What to do |
a: Please rewrite the master data passage between "The details of" and "and the claims.", inclusive, with "drawings" changed to "figures".
b: In the master data passage, the sentence starting "At least one of the first and second metadata may identify" lists what that metadata may identify. Give each of those things.
c: Translate this sentence from the master data passage into Spanish: "The first source may be different from, or the same as, the second source."

──────── Source ────────

The consolidated changes may be incorporated into master data. The master data may be posted with the consolidated changes. The first version of data and the first metadata may include a pending change to the master data. The first version of data and the first metadata may be received before receiving the second version of data and the second metadata. The first version of data and the first metadata may be received from a first source and the second version of data and the second metadata may be received from a second source. The first source may be different from, or the same as, the second source. For example, the first source may include a client and the second source may include a server that is programmed to detect concurrent changes in data.
The second version of data and the second metadata may be stored in a staging area. The first version of data and the first metadata may be stored in the staging area. At least one of the first metadata and the second metadata may include a global unique identifier or a time-stamp. The first metadata and the second metadata may identify an original version of the data upon which both first version and the second version are based. At least one of the first and second metadata may identify data to be changed, a version of the data upon which a change is based, and a version of the data that the change produces. For example, the first metadata may identify data to be changed by a client, a version of the data on the client upon which a change is based, and a version of the data on the client that the change produces. In another example, the second metadata may identify data to be changed by a server, a version of the data on the server upon which a change is based, and a version of the data on the server that the change produces.
The details of one or more examples are set forth in the accompanying drawings and the description below. Further features, aspects, and advantages of the invention will become apparent from the description, the drawings, and the claims.
Like reference numerals in different figures indicate like elements.
Referring to
Master data is stored here as data objects. Generally, a data object is a collection of information that is grouped together and treated as a primitive in a data processing environment. A data object is generally free of internal references and information stored in a data object can be changed without concomitant changes to the data processing instructions that handle the data object. The information in a data object can be stored in a contiguous block of computer memory of a specific size at a specific location.
The master data may be relevant to data processing activities at the different data processing devices. For example, master data may be relevant to data processing activities, such as interaction with a user, at a client and to data processing activities, such as application software, at server 12. Master data may also be relevant to multiple applications at individual data processing devices.
As a consequence of this widespread relevance of master data collections, multiple, corresponding versions of the collections of master data may be stored individually at different data processing devices in computer system 10. Corresponding versions of the master data collections include at least some identical information and are maintained by master data management processes to ensure that this information remains harmonized at the different locations. However, the corresponding versions of the master data collections need not be identical. For example, a collection at one data processing device can be redacted based on the data processing activities commonly performed at that device or based on the data access rights that have been granted to users at that device.

──────── Raw data ────────

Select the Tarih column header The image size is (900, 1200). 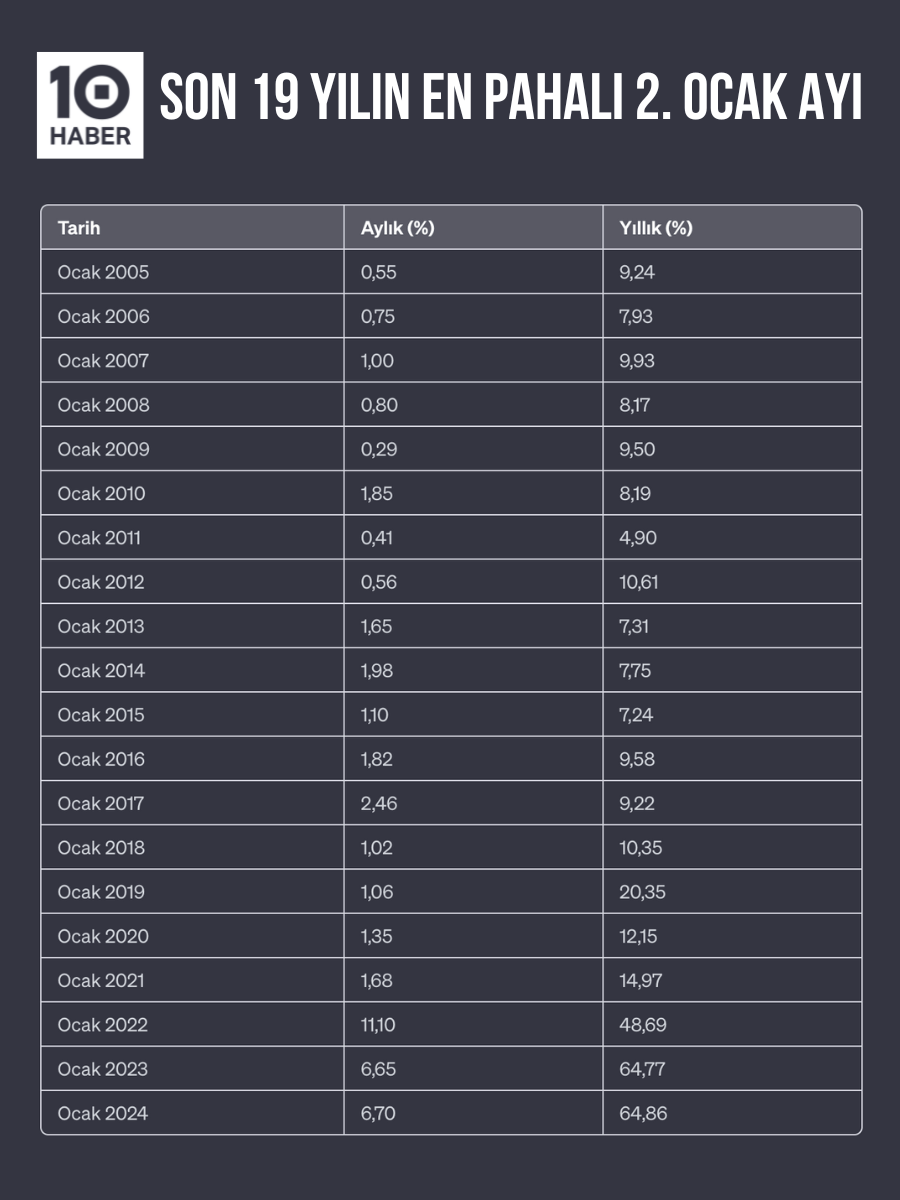(79, 228)
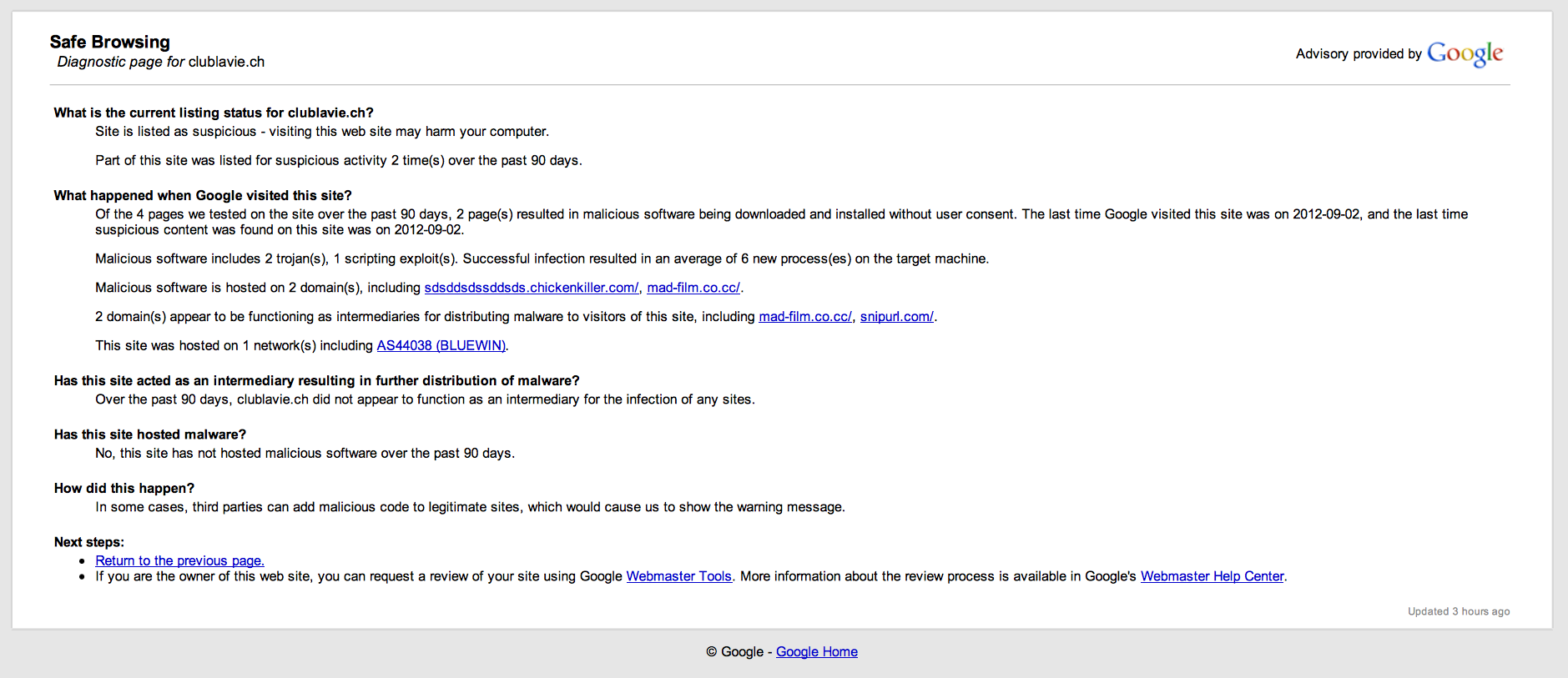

────────

Outputs by task |
a:
The details of one or more examples are set forth in the accompanying figures and the description below. Further features, aspects, and advantages of the invention will become apparent from the description, the figures, and the claims.

b:
- data to be changed
- a version of the data upon which a change is based
- a version of the data that the change produces

c: La primera fuente puede ser diferente de la segunda fuente o igual a ella.